FERC on Thursday once again rejected attempts by environmental, clean energy and community groups to overturn both its approval of the Southeast Energy Exchange Market (SEEM) and its subsequent orders implementing the market (ER21-1111, et al.).
The petitioners — two separate collections of activist organizations calling themselves the Clean Energy Coalition and the Public Interest Organizations (PIOs) — have been active in their opposition to SEEM since before the market came into effect by force of law last October because of the inability of commissioners to form a majority either for or against approval. (See SEEM to Move Ahead, Minus FERC Approval.)
The groups challenged this and were denied by the commission. Their request for rehearing Nov. 12 (30 days after the Oct. 13 announcement that the agreement had taken effect) was rejected on the grounds that it was filed out of time; FERC reasoned that the request should have been filed by Nov. 10 (30 days after the deadline for FERC to issue an order expired on Oct. 11, Columbus Day).
After the SEEM agreement became effective, FERC in November approved revisions to four of the participating utilities’ open access transmission tariffs (OATT) implementing the non-firm energy exchange transmission service (NFEETS) used to deliver the market’s energy transactions. (See FERC Accepts Key Tariff Revisions to SEEM.) The petitioners also filed for rehearing of this request, which FERC likewise denied.
Thursday’s orders affirmed FERC’s decisions in both of these cases. Regarding the rehearing request for the original SEEM approval, the commission argued that “the statutory deadline under Section 205(d) [of the Federal Power Act] is a strict requirement.” While petitioners had pointed out that FERC has previously allowed more time for filing rehearing requests because the deadline for commission action fell on a public holiday or a weekend, the commission replied that court decisions have not allowed such extensions for decisions relating to electric rates.
FERC was likewise “unpersuaded” by the petitioners’ description of the OATT amendments as discriminatory. For one thing, the commission said, the PIOs and Clean Energy Coalition had merely repeated their claims that the SEEM agreement constitutes a loose power pool, claims that “were thoroughly addressed in the November 2021 order.”

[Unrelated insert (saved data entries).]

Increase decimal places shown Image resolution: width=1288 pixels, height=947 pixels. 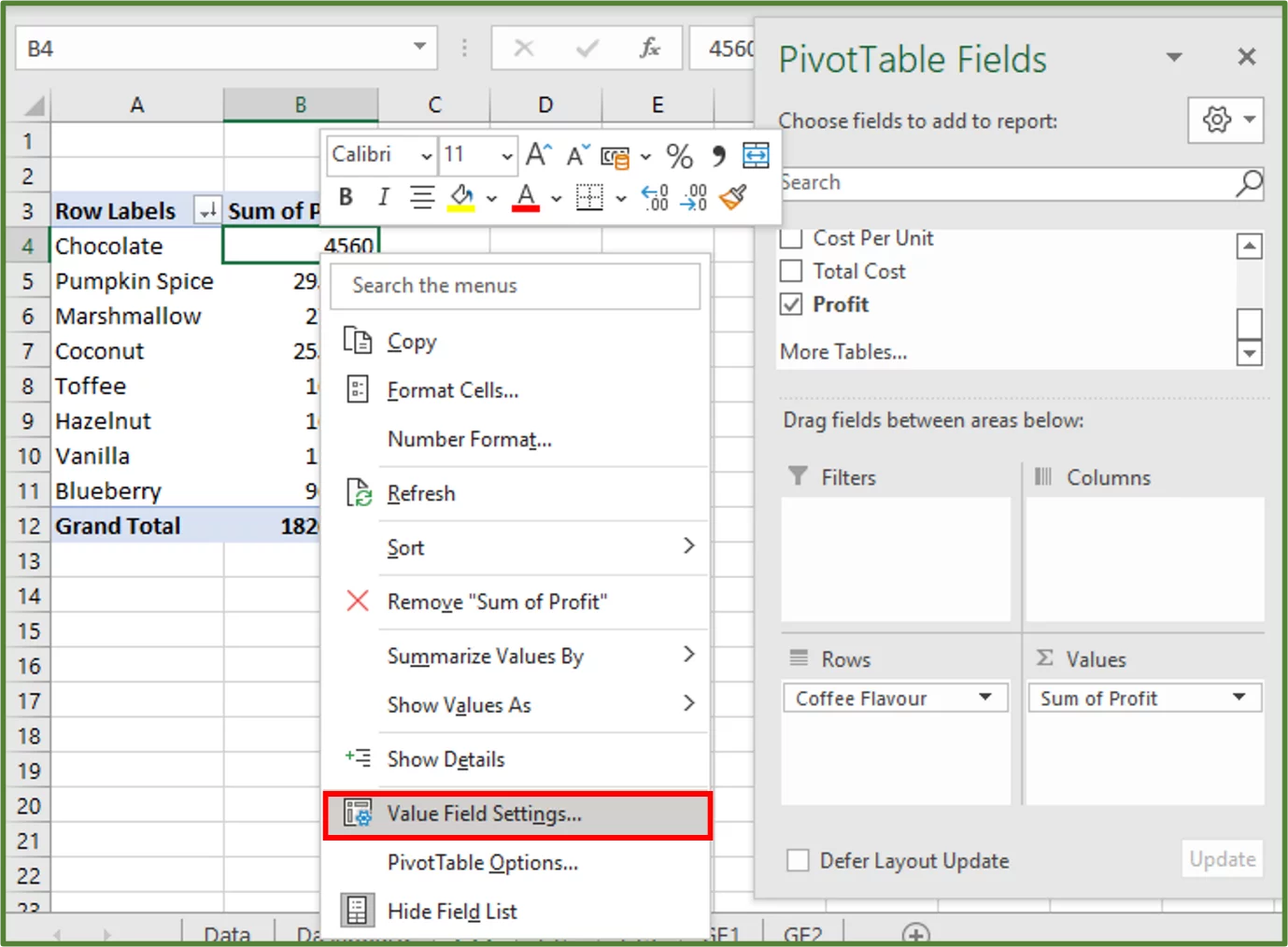(x=656, y=197)
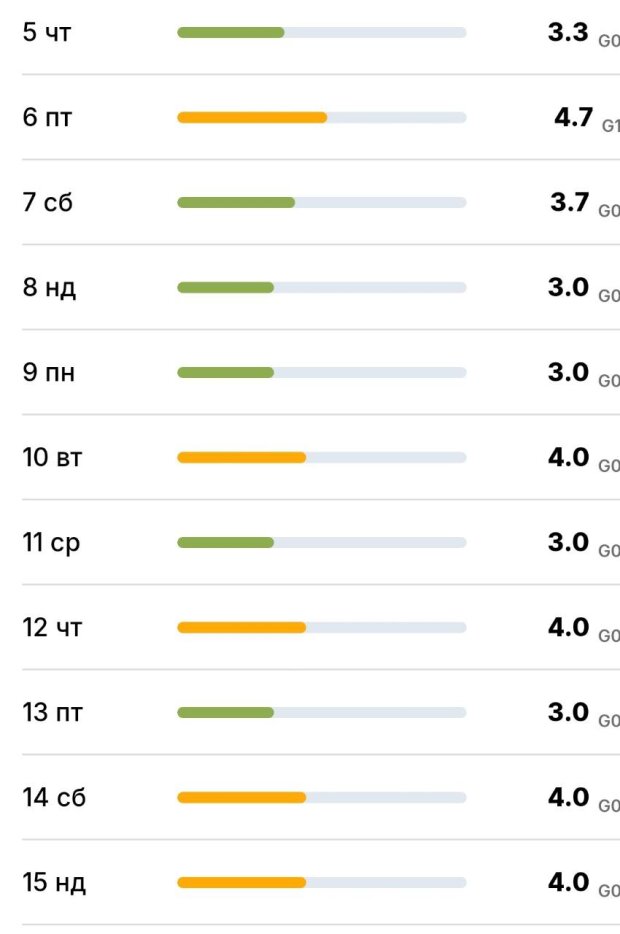This screenshot has height=934, width=620.
Task: Tap the 10 вт day label
Action: coord(53,457)
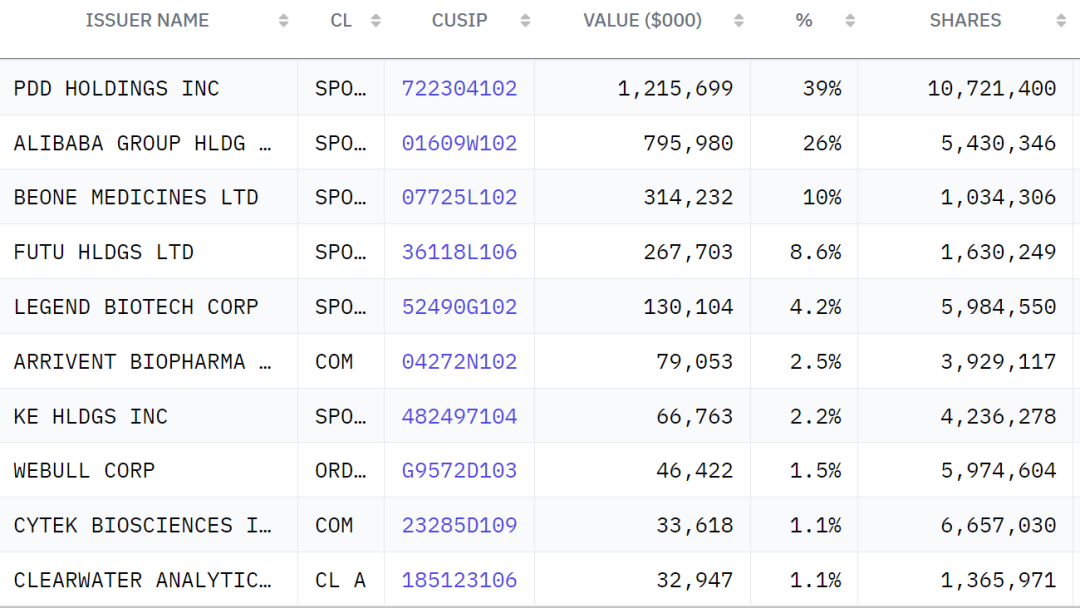This screenshot has width=1080, height=608.
Task: Open CUSIP link 722304102
Action: tap(459, 89)
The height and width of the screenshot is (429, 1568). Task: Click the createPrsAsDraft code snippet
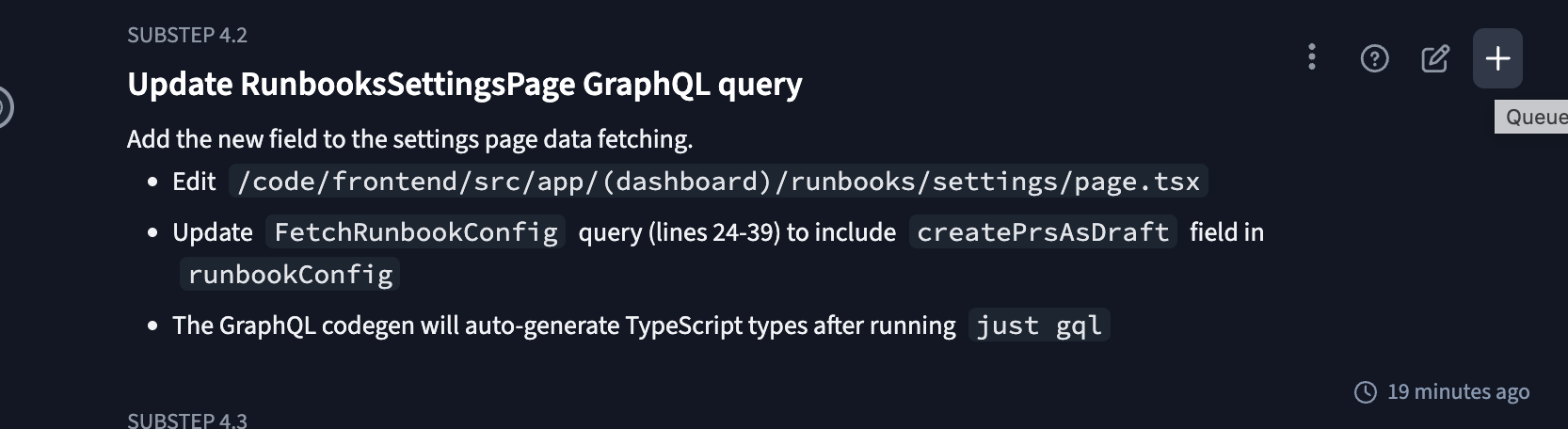(1042, 232)
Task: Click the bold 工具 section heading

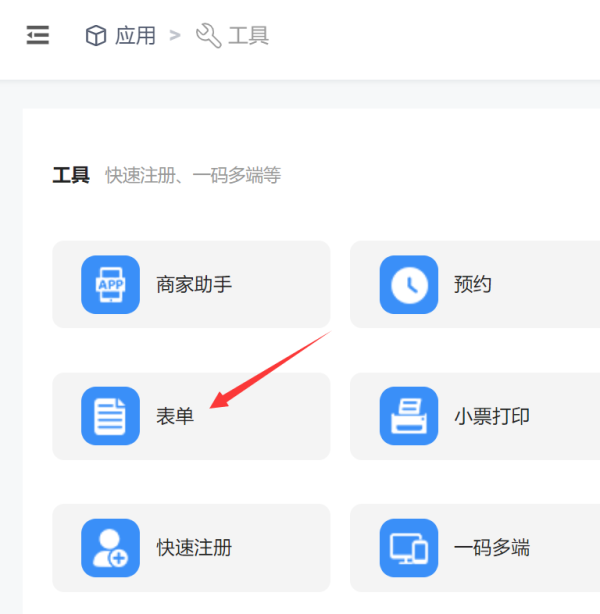Action: pos(71,176)
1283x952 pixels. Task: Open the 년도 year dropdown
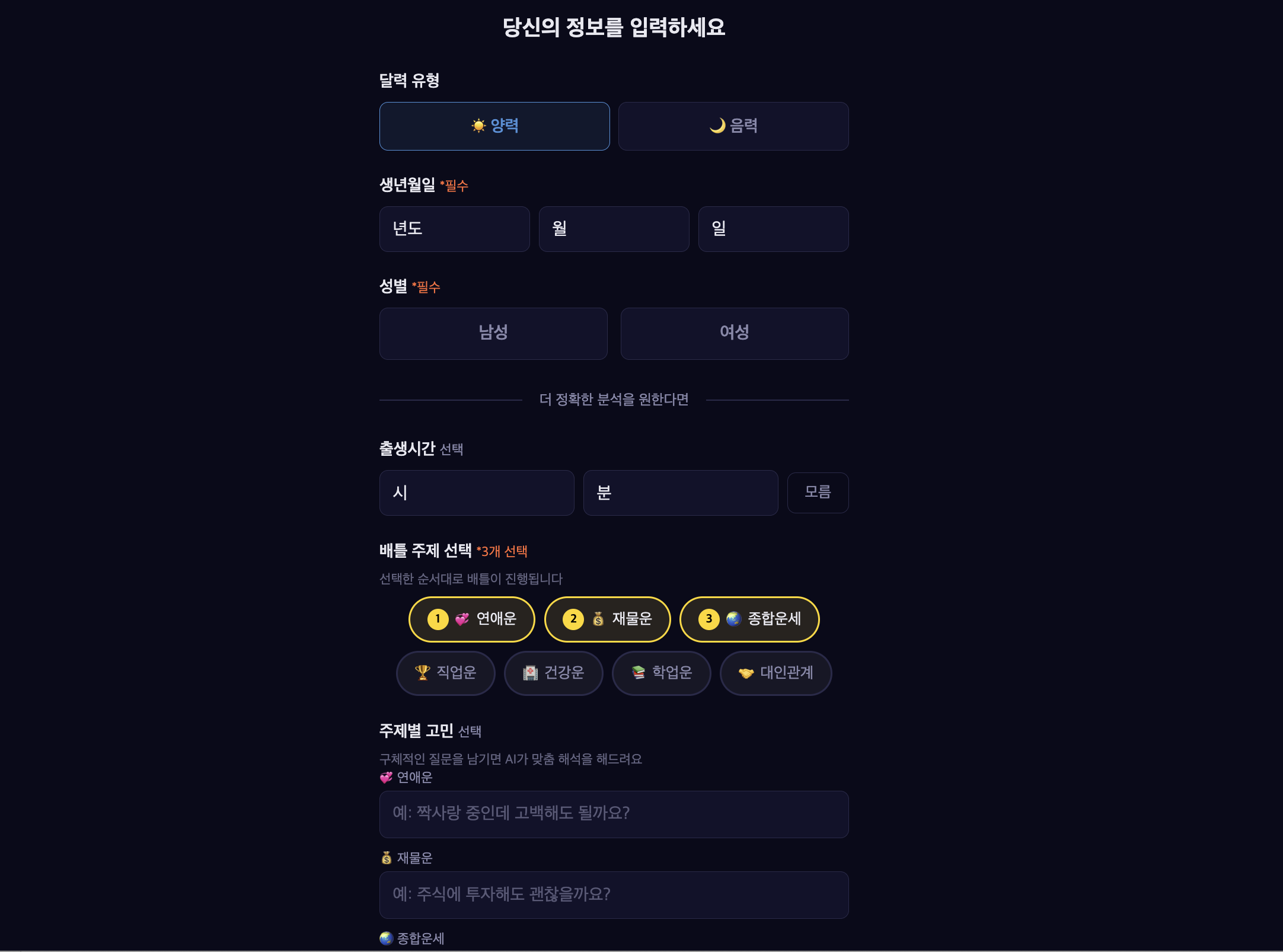point(454,229)
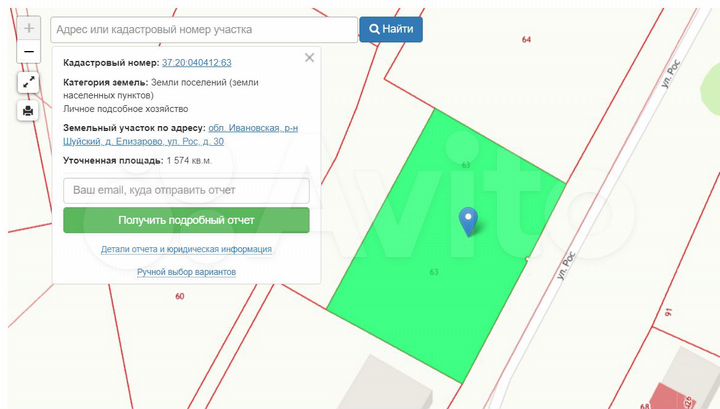This screenshot has height=409, width=720.
Task: Zoom out the map with minus button
Action: click(x=28, y=53)
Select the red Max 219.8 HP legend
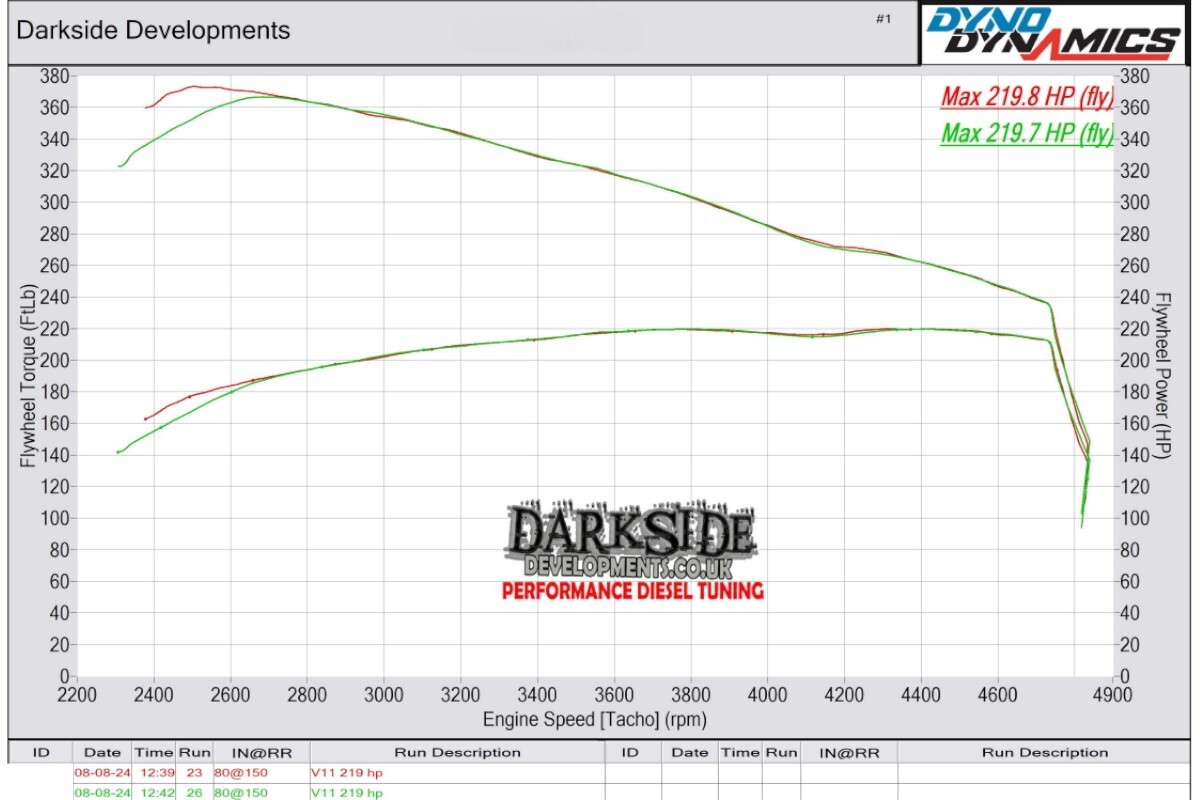This screenshot has height=800, width=1200. [1026, 97]
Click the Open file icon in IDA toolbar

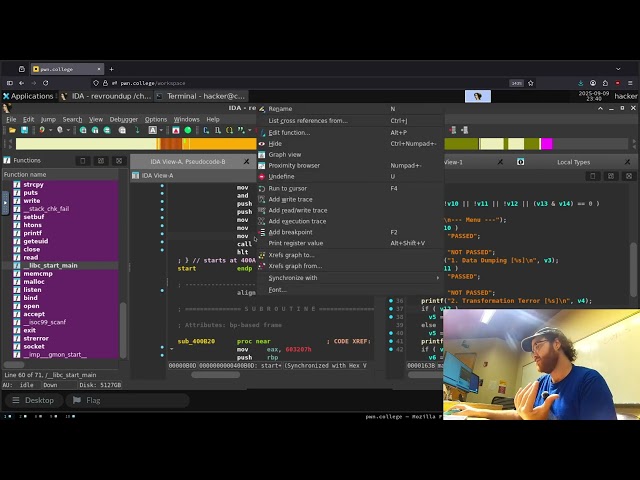(11, 130)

Additionally, the petitioners had argued that SEEM members have “absolute discretion” about whether NFEETS is used. FERC said that this is not true, because NFEETS is so fundamental to the system that there is no discretion available to members on this point; NFEETS must be used for SEEM to function at all. The commission also disagreed with the claim that requiring “good financial standing” to access NFEETS, as required in the OATT amendments, is unreasonable, as the original OATT also included requirements related to creditworthiness.
Commissioners’ Statements Point to Pending Appeal
Some of the members of the two petitioner groups have also separately filed an appeal in the D.C. Circuit Court of Appeals, asking the court to set aside SEEM’s implementation and FERC’s approval of the tariff amendments. (See Environmental Groups Appeal SEEM in DC Circuit.) Thursday’s order did not directly discuss those challenges, though Commissioners James Danly and Mark Christie issued concurring statements intended to clarify statements of theirs, cited by the petitioners in their arguments, for the benefit of “any reviewing court.”
Danly’s and Christie’s clarifications pertain to their statements of Oct. 20 explaining their support for the SEEM agreement. (Chairman Richard Glick and Commissioner Allison Clements both voted against approval.) Both statements included language that the petitioners interpreted to support their contention that the SEEM agreement took effect later than Oct. 11; Christie and Danly emphasized in their concurrences that this was not their intent, and they both agreed with the commission’s timeline.
Clements also concurred with FERC’s decision to deny rehearing of the SEEM agreement, though she called it a “close case” that is “lamentable insofar as it deprives the rehearing parties a chance to be heard on the merits of their claims” and also leaves unaddressed the question of whether FERC’s deadline for action continues to run during a federal holiday or emergency. Unlike her colleagues, Clements did mention the pending case before the D.C. Circuit, which she hoped would provide “clarity in this difficult matter.”
Clements had dissented on the amendments approval, writing that she agreed with petitioners that “NFEETS is provided through a loose power pool, [and] the majority’s determination to the contrary is arbitrary and capricious.”
“I am an ardent supporter of electric markets when they are used to meaningfully harness competition and ensure better outcomes for customers, including through reduced costs and reliability benefits,” Clements wrote. She warned that the decision “puts a camel’s nose of discrimination under FERC’s tent, threatening to despoil the principles this commission has long held dear. Whatever the potential market benefits of SEEM, the means by which utilities transition towards such a market cannot be permitted to undermine the bedrock principle of ensuring open access to non-discriminatory rates and service.”